§ Records for the task:
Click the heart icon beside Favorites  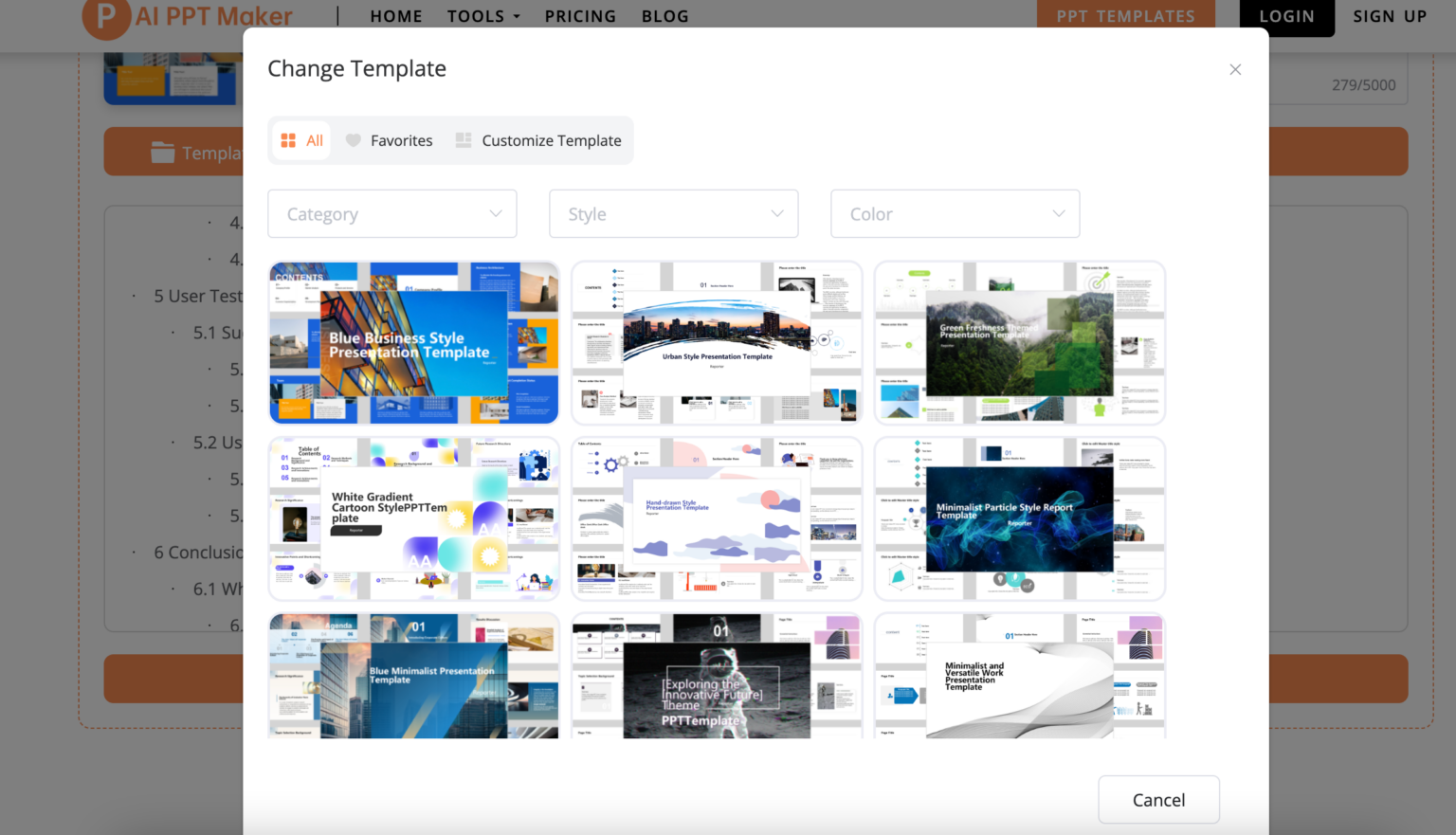point(353,139)
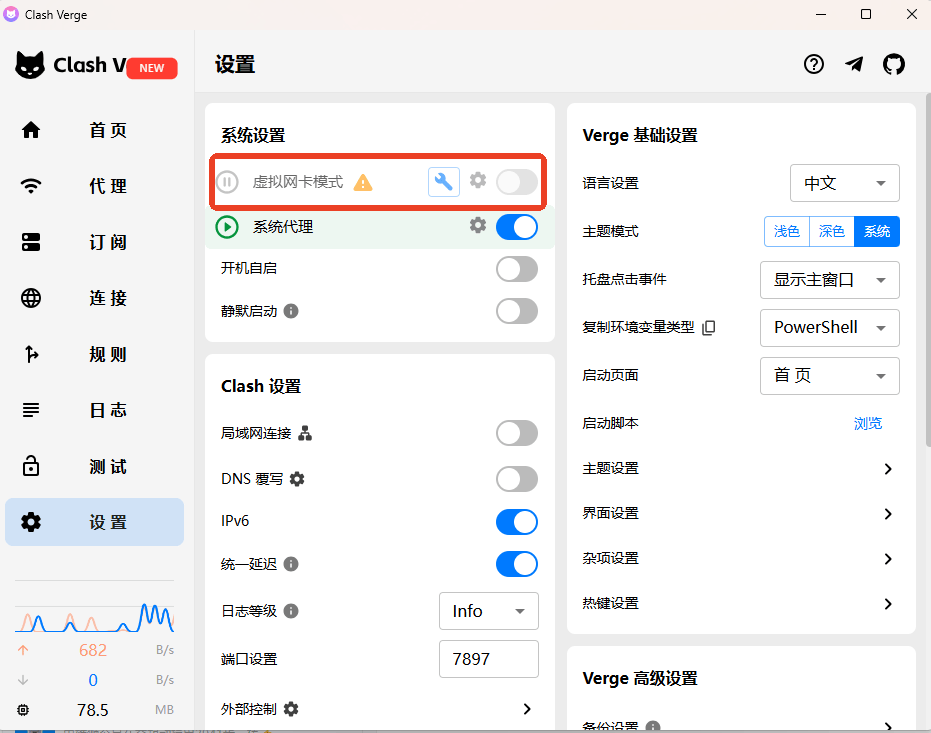Screen dimensions: 931x733
Task: Open the 语言设置 dropdown
Action: [x=844, y=183]
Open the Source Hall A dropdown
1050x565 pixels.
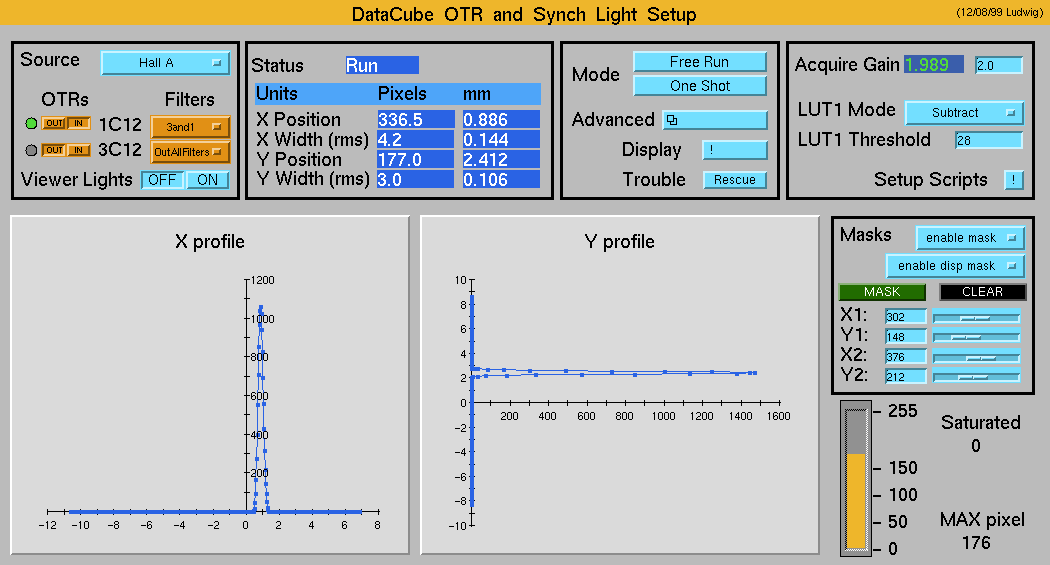point(165,63)
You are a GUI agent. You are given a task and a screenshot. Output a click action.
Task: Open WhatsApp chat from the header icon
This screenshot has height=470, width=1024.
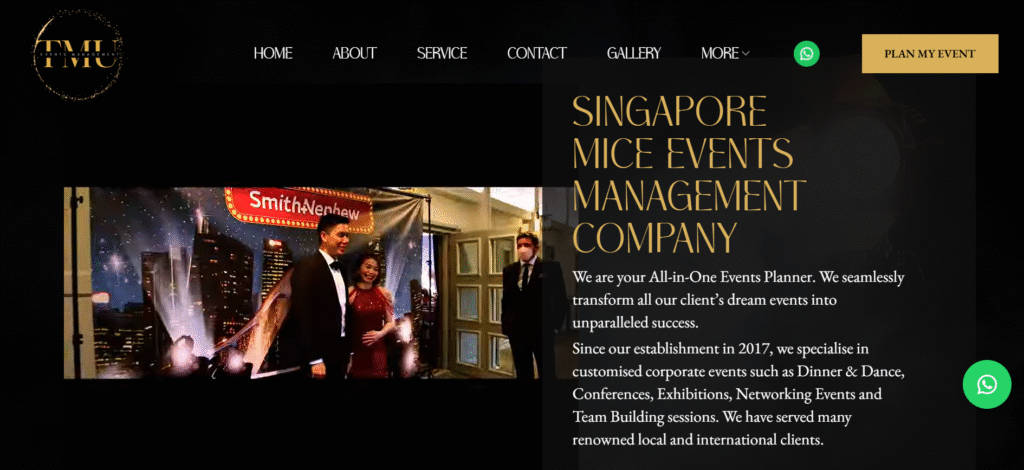[807, 54]
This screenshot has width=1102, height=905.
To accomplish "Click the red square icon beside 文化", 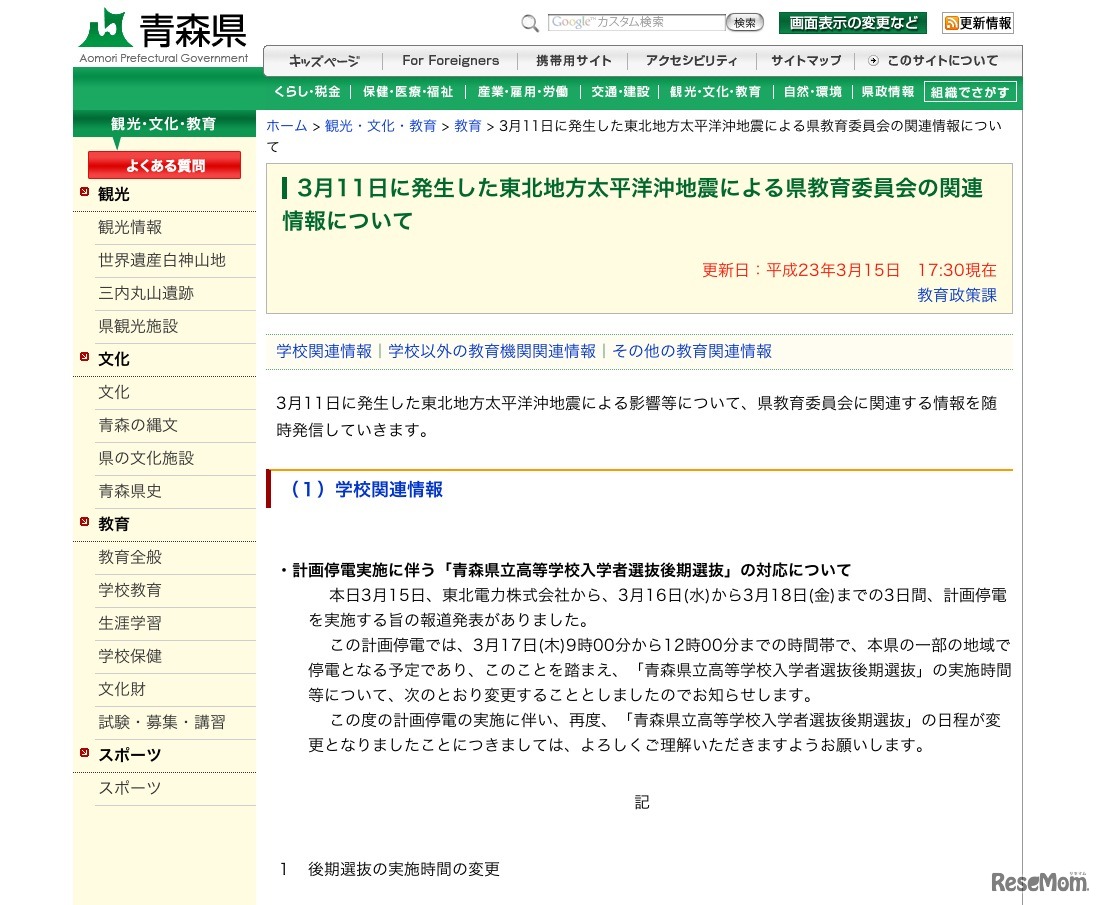I will coord(84,357).
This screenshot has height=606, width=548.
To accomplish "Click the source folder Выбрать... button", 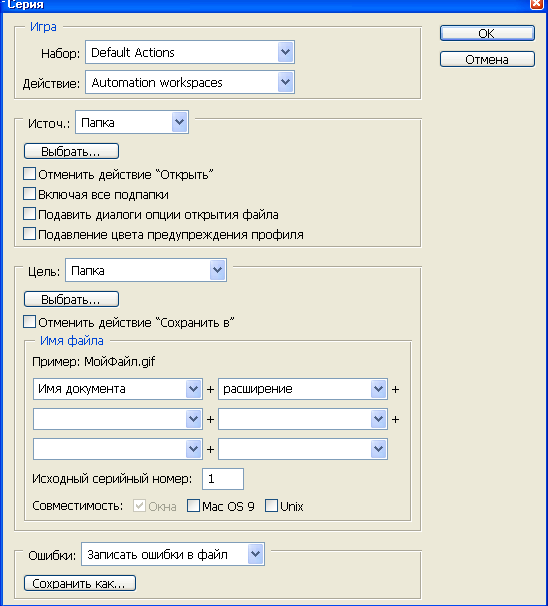I will click(71, 151).
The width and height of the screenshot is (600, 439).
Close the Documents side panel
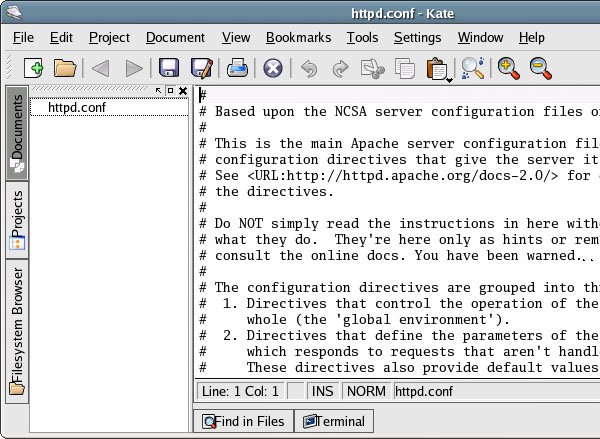point(183,91)
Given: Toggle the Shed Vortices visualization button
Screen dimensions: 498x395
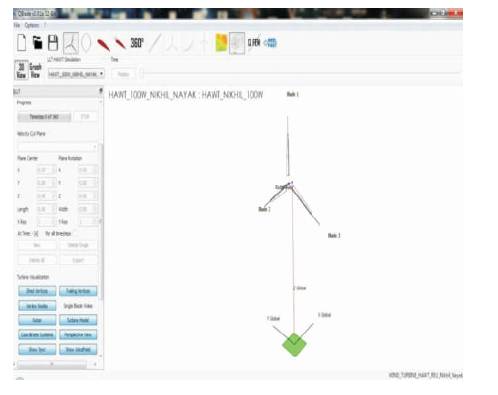Looking at the screenshot, I should point(37,291).
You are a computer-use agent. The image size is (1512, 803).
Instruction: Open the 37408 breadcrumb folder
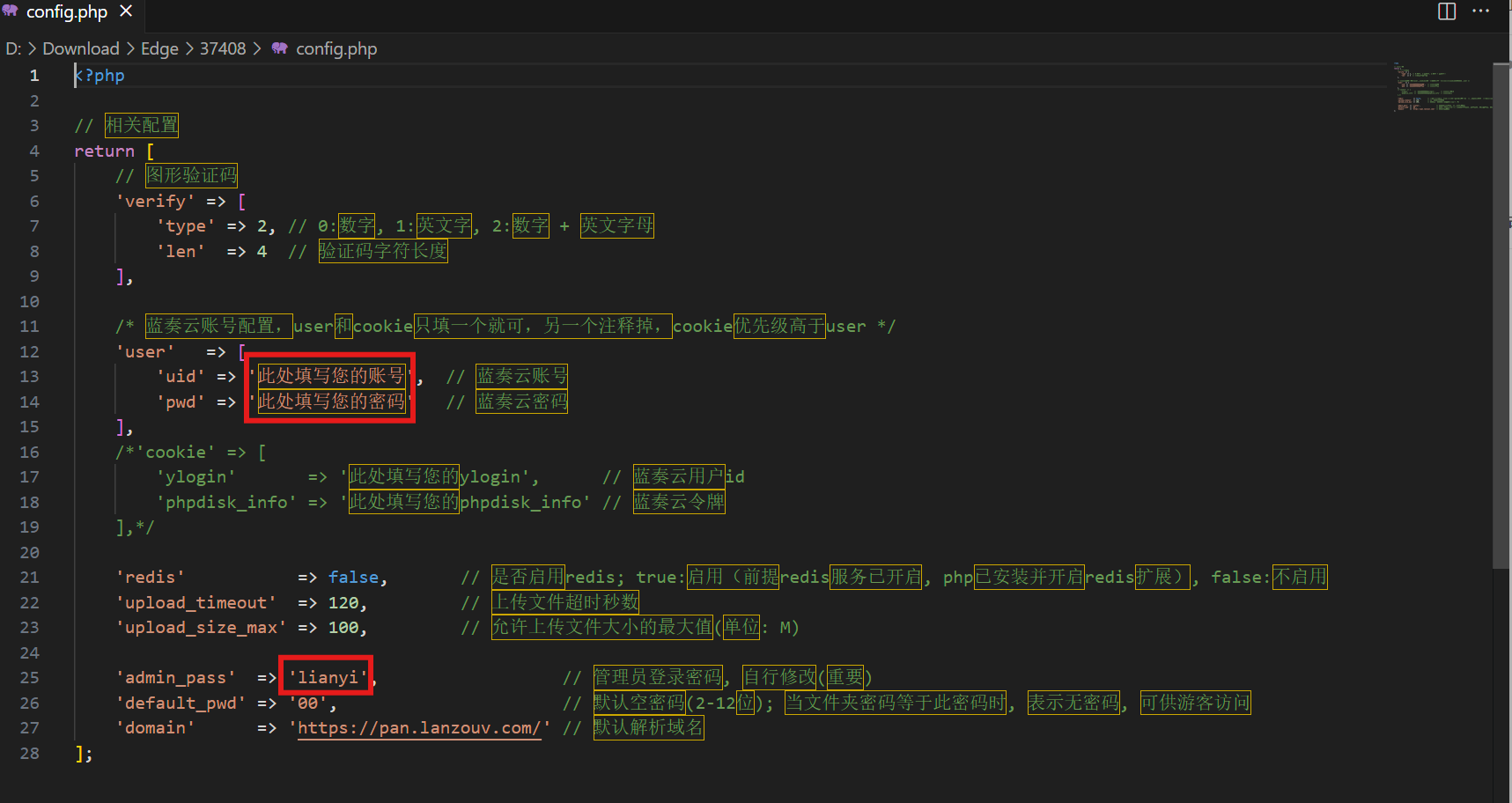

§ Exercise goal: Starting with the line that contains "Close the Documents side panel", copy every line word for word through the end of the listing above, but leave out the pictures.

§ Answer to this task:
Close the Documents side panel
point(183,91)
Given: Toggle the Shed Vortices visualization button
Screen dimensions: 498x395
Looking at the screenshot, I should point(37,291).
You are a computer-use agent. The image size is (1512, 803).
Instruction: Open the 37408 breadcrumb folder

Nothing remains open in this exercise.